Lucas Oil Stadium exterior
Didn't your father ever tell you not to leave the windows wide open when you went out?

Of course, I'm just talking about the very circular cookie-cutter stadiums that were built in the 1960s that offered sightlines far too bad for American football, and were far too big for baseball. I mean, they had the right idea, they were just impossible to execute well with such wildly varying sports. The Aussies apparently have it right by only playing sports with a circular playing field.

The concept of sharing is caring isn't totally dead though. Whilst the influx of 'soccer specific' stadiums in the United States has allowed most Major League Soccer teams to no longer have to share with an infinitely more popular football team, some teams are either popular enough to stay with their hosts (Atlanta and Seattle), or just haven't got around to building their own stadium despite having over twenty years to do so (New England).

View from the East Club at Lucas Oil Stadium
An excited crowd anxiously check their phones to see if they can stream something more entertaining.

But we're not even talking about Major League Soccer for this example, we're talking about the United Soccer League. The USL Championship. The second level of the American soccer pyramid (which isn't really like a pyramid at all, more like a porch attached to a really big house and the door is locked).

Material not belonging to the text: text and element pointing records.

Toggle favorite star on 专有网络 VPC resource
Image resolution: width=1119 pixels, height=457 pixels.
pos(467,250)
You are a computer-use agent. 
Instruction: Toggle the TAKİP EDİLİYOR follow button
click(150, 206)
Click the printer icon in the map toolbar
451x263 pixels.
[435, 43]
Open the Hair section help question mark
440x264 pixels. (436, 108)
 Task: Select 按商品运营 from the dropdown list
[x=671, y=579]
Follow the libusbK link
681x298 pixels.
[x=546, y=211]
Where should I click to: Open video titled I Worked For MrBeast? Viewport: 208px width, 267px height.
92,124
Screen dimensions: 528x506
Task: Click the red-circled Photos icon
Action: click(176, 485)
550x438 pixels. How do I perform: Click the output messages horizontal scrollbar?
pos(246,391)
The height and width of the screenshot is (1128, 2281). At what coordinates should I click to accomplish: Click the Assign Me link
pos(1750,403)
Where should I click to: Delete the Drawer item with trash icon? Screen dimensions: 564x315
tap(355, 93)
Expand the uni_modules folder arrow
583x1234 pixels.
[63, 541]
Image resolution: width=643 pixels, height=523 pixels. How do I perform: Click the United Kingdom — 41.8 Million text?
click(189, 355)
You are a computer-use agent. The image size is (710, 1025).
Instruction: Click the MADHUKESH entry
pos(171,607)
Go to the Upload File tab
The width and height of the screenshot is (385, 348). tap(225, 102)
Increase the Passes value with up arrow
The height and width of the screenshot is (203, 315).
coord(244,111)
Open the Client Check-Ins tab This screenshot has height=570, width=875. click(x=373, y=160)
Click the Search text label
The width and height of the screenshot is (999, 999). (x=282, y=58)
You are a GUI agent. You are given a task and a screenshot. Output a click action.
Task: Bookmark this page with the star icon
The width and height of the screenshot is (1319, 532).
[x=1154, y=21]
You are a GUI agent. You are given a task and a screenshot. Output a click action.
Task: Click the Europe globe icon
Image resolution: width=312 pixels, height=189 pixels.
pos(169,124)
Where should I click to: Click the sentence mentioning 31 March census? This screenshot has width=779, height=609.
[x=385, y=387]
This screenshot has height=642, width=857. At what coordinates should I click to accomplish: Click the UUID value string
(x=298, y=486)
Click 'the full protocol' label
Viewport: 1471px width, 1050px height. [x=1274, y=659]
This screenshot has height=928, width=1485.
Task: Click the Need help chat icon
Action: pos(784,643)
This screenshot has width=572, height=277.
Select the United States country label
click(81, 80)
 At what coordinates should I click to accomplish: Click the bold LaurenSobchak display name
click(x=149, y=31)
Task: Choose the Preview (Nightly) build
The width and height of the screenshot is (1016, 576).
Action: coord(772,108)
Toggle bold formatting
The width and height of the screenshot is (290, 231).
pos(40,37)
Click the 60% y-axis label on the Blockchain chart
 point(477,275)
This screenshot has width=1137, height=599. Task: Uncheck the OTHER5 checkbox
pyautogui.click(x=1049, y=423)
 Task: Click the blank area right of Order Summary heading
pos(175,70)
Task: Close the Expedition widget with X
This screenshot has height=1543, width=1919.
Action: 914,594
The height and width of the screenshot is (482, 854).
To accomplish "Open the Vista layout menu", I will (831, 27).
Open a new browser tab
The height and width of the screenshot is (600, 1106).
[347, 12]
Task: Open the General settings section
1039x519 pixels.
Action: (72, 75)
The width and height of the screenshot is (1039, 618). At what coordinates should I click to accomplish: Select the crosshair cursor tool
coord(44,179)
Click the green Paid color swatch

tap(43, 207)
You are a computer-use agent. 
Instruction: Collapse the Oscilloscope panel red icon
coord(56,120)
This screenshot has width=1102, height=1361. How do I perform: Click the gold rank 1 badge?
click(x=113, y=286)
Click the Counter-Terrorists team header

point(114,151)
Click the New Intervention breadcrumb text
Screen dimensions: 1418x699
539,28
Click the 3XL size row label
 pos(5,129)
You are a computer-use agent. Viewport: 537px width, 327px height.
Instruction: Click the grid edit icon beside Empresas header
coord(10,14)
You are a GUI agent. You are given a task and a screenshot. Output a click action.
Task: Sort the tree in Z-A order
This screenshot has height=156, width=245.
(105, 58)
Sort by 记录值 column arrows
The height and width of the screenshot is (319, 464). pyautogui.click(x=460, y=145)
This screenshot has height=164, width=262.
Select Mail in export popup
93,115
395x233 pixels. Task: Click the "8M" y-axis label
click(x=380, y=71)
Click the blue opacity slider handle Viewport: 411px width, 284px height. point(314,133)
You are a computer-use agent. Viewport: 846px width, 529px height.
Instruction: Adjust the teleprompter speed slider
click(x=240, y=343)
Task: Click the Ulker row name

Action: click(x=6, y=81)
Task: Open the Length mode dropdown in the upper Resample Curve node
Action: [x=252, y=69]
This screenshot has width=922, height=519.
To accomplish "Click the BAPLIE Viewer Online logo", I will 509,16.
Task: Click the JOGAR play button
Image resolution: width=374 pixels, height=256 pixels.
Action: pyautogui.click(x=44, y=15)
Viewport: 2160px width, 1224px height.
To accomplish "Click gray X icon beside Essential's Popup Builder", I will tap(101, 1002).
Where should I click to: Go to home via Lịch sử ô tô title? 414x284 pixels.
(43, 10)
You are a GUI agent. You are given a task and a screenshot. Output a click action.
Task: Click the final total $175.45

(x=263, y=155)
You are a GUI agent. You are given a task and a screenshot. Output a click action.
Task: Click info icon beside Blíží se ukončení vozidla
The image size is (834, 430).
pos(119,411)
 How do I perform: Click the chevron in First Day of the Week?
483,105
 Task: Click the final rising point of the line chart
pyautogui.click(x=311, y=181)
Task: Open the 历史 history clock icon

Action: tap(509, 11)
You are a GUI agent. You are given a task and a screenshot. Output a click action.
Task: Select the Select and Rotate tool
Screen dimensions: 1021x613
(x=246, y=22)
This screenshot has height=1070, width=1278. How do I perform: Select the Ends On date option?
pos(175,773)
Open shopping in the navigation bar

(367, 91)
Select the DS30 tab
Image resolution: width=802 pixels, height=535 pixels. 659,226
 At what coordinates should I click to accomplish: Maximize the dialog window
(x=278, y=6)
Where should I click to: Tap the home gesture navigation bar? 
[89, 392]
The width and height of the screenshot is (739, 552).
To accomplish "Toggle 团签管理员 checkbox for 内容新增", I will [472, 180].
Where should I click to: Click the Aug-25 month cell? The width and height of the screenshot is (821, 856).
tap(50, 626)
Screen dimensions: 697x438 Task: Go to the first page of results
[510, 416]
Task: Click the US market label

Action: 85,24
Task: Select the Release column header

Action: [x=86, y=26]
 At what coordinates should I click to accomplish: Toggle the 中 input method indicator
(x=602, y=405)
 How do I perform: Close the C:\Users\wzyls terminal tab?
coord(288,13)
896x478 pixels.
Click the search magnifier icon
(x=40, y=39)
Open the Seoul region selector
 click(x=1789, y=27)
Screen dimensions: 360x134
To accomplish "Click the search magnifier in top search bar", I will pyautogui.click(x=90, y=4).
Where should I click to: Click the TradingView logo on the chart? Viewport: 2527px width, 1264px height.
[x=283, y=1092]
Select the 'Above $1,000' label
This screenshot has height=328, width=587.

When Indy Eleven found the IU Michael A Carroll Track & Soccer Stadium was too small for their needs (that sole need showing MLS that they're worthy to join the party at some point), they turned their attention to a more modern stadium. It's a much better stadium, but a stadium way too big for their needs. This is the Indianapolis Colts's Lucas Oil Stadium.

A look at the South Goal section at Lucas Oil Stadium
All of the ball must break the plane for a goal to stand.

Now, Lucas Oil Stadium is an incredible stadium, and probably my favourite stadium that I have been to thus far (because nobody will take me to any other NFL stadiums). Like most stadiums outside of the UK, it has a unique look. The retractable roof keeps noise in when the Colts are any good, and the stadium has all the modern facilities people crave (only Tottenham Hotspur Stadium can really come close as an equivalent in the UK) that could allow someone to quite conceivably spend all day in the concourse. The only problem is it's far too big for a second division team.

I've been in empty stadiums before (I watch Reading, for Christ's sake), but even though the residents of Indianapolis actually seem to embrace our football (they have pubs devoted to it and their Brickyard Battalion supporters group—who would sadly probably embarrass the average Brit because we're no fun and a right bunch of miserable bastards—really get the sport and team), there's still not enough of them to make match days seem less of a ghost town. So with that in mind, here's what the experience watching a second tier American soccer team in a cavernous stadium not built for them was like.

Memphis 901 FC taking a free kick at Lucas Oil Stadium
Memphis attempting a field goal from the 30 yard line.

The usual over the top festivities (usually consisting of random people drumming on buckets under the bridge outside the stadium) were eerily absent and unless you got right up close to the stadium, you'd have been forgiven for not knowing there was a game on. Even so, I enjoyed my experience at the old stadium and was keen to see what a game at Lucas Oil Stadium was like.

Of course, a common feature at showing just how unpopular an event is are scalpers. Part of the furniture at most major sporting events, even more so in the United States, you're constantly being greeted by someone holding an alleged clump of tickets spread out like a geisha's fan. And despite the fact that I once saw some overly ambitious scalpers trying to flog tickets to a definitely not sold out WNBA game, I was kind of surprised to see they'd packed that ambition in and stayed at home.

Brickyard Battalion celebrates a goal at Lucas Oil Stadium
A giant party popper goes off as a goal is scored.

So imagine my surprise when someone tapped me on the shoulder and asked me if I wanted tickets. Being the social butterfly that I am, I obviously greeted him with a vacant expression, similar to that of Homer Simpson being asked any question related to nuclear power. Once it was established that this man was with his own children and wasn't going to snatch my wallet (good luck trying to use my card in the US, pal), I felt safe to take the four tickets (only needed two, but whatever) thrust into my hands.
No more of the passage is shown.